INSTRUCTIONS TO FOLLOW: Exactly the lines below from the one with "29 (18, 1948)" up to and including the one with "Ενημερωτική ζώνη (101, 221)" make up the answer, with nothing else added.

== THE DATA

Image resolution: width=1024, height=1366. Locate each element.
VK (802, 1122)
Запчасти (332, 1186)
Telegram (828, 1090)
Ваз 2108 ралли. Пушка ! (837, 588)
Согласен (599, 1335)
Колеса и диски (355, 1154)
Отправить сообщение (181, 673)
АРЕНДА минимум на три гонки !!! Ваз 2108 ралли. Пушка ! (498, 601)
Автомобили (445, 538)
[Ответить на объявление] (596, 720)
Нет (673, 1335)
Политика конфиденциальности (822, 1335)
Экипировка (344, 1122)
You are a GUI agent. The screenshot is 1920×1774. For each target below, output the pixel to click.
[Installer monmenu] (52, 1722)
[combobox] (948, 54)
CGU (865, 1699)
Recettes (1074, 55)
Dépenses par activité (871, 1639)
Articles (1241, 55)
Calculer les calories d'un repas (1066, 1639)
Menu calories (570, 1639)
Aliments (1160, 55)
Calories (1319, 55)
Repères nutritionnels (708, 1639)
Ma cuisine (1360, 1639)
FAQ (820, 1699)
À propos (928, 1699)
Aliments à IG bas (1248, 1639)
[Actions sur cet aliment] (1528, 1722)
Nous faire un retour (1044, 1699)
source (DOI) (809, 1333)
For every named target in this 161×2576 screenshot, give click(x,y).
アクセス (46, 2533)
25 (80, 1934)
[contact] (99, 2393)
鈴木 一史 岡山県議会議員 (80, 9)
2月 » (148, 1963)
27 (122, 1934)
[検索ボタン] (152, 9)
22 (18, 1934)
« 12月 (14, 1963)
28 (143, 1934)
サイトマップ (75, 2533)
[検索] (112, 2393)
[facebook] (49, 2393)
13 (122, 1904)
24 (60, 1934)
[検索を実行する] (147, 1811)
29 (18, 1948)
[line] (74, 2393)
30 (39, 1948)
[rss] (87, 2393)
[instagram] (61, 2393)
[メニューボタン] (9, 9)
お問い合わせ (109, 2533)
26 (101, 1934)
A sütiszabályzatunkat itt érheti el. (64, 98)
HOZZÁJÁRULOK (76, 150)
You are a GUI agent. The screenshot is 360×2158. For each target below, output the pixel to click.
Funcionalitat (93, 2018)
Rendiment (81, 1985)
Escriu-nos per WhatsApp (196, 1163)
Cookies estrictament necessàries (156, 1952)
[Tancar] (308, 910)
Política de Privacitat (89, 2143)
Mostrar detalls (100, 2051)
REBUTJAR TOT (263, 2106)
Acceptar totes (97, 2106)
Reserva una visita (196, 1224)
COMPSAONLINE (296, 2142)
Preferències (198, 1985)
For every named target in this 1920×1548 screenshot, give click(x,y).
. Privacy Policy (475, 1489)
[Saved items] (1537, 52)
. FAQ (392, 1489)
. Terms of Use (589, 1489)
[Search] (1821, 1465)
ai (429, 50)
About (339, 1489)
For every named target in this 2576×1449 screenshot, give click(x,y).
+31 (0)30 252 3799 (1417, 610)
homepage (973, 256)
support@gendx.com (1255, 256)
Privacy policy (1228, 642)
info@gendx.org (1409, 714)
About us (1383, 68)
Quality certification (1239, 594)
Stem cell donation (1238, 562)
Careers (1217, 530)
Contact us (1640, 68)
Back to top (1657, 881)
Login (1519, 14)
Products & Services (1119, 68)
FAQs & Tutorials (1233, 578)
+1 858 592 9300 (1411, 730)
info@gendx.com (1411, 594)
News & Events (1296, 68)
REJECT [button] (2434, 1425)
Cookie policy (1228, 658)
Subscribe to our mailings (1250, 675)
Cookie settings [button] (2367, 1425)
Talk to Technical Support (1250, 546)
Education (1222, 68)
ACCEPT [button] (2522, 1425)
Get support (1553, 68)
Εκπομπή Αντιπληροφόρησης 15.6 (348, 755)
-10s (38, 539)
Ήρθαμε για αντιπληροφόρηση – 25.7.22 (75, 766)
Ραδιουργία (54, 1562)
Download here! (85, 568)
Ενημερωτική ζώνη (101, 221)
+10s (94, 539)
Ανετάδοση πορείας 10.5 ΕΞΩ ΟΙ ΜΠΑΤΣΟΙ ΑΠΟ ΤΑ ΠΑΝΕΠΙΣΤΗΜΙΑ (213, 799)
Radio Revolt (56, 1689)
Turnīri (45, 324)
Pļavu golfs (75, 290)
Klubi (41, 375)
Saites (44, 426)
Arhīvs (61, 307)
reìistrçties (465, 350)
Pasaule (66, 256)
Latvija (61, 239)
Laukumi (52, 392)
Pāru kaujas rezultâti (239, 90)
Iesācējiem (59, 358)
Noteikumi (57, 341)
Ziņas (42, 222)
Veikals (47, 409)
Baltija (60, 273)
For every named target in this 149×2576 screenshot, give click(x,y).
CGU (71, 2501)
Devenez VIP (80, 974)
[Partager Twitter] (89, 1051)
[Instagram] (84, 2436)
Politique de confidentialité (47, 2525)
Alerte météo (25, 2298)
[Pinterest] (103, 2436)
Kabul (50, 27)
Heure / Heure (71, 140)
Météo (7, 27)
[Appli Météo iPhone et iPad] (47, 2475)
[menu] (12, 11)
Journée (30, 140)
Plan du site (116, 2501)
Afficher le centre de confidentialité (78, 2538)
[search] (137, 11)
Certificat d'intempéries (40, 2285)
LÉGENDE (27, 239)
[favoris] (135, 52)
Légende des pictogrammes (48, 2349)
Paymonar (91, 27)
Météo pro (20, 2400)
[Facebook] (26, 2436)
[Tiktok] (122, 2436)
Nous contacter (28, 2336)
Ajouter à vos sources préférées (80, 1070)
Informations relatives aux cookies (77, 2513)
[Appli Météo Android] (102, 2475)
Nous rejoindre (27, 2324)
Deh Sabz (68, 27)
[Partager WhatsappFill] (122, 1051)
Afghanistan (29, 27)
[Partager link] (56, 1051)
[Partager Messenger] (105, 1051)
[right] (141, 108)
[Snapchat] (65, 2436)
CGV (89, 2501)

====

REPLY:
29 (18, 1948)
[line] (74, 2393)
30 (39, 1948)
[rss] (87, 2393)
[instagram] (61, 2393)
[メニューボタン] (9, 9)
お問い合わせ (109, 2533)
26 (101, 1934)
A sütiszabályzatunkat itt érheti el. (64, 98)
HOZZÁJÁRULOK (76, 150)
You are a GUI agent. The screenshot is 360×2158. For each target below, output the pixel to click.
Funcionalitat (93, 2018)
Rendiment (81, 1985)
Escriu-nos per WhatsApp (196, 1163)
Cookies estrictament necessàries (156, 1952)
[Tancar] (308, 910)
Política de Privacitat (89, 2143)
Mostrar detalls (100, 2051)
REBUTJAR TOT (263, 2106)
Acceptar totes (97, 2106)
Reserva una visita (196, 1224)
COMPSAONLINE (296, 2142)
Preferències (198, 1985)
For every named target in this 1920×1548 screenshot, give click(x,y).
. Privacy Policy (475, 1489)
[Saved items] (1537, 52)
. FAQ (392, 1489)
. Terms of Use (589, 1489)
[Search] (1821, 1465)
ai (429, 50)
About (339, 1489)
For every named target in this 2576×1449 screenshot, give click(x,y).
+31 (0)30 252 3799 (1417, 610)
homepage (973, 256)
support@gendx.com (1255, 256)
Privacy policy (1228, 642)
info@gendx.org (1409, 714)
About us (1383, 68)
Quality certification (1239, 594)
Stem cell donation (1238, 562)
Careers (1217, 530)
Contact us (1640, 68)
Back to top (1657, 881)
Login (1519, 14)
Products & Services (1119, 68)
FAQs & Tutorials (1233, 578)
+1 858 592 9300 (1411, 730)
info@gendx.com (1411, 594)
News & Events (1296, 68)
REJECT [button] (2434, 1425)
Cookie policy (1228, 658)
Subscribe to our mailings (1250, 675)
Cookie settings [button] (2367, 1425)
Talk to Technical Support (1250, 546)
Education (1222, 68)
ACCEPT [button] (2522, 1425)
Get support (1553, 68)
Εκπομπή Αντιπληροφόρησης 15.6 (348, 755)
-10s (38, 539)
Ήρθαμε για αντιπληροφόρηση – 25.7.22 (75, 766)
Ραδιουργία (54, 1562)
Download here! (85, 568)
Ενημερωτική ζώνη (101, 221)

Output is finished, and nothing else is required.